Task statement: The task calls for every line of the data to be retyped exactly.

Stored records

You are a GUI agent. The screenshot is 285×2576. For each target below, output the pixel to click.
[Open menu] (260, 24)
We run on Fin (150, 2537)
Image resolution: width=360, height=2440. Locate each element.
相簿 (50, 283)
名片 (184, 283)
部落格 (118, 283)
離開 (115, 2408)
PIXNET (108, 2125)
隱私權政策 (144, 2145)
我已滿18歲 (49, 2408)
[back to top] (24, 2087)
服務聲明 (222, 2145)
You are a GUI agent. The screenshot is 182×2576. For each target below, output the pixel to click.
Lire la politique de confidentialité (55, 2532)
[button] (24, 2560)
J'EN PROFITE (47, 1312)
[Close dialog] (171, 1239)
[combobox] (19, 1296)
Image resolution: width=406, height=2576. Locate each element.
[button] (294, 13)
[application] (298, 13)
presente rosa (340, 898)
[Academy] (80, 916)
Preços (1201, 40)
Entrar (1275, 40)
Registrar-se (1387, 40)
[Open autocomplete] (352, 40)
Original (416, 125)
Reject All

Solution below:
You are a GUI agent. The screenshot is 285×2576. For each target below, output the pixel to click.
[Open menu] (260, 24)
We run on Fin (150, 2537)
Image resolution: width=360, height=2440. Locate each element.
相簿 (50, 283)
名片 (184, 283)
部落格 (118, 283)
離開 (115, 2408)
PIXNET (108, 2125)
隱私權政策 (144, 2145)
我已滿18歲 (49, 2408)
[back to top] (24, 2087)
服務聲明 (222, 2145)
You are a GUI agent. The screenshot is 182×2576. For each target below, output the pixel to click.
Lire la politique de confidentialité (55, 2532)
[button] (24, 2560)
J'EN PROFITE (47, 1312)
[Close dialog] (171, 1239)
[combobox] (19, 1296)
Image resolution: width=406, height=2576. Locate each element.
[button] (294, 13)
[application] (298, 13)
presente rosa (340, 898)
[Academy] (80, 916)
Preços (1201, 40)
Entrar (1275, 40)
Registrar-se (1387, 40)
[Open autocomplete] (352, 40)
Original (416, 125)
Reject All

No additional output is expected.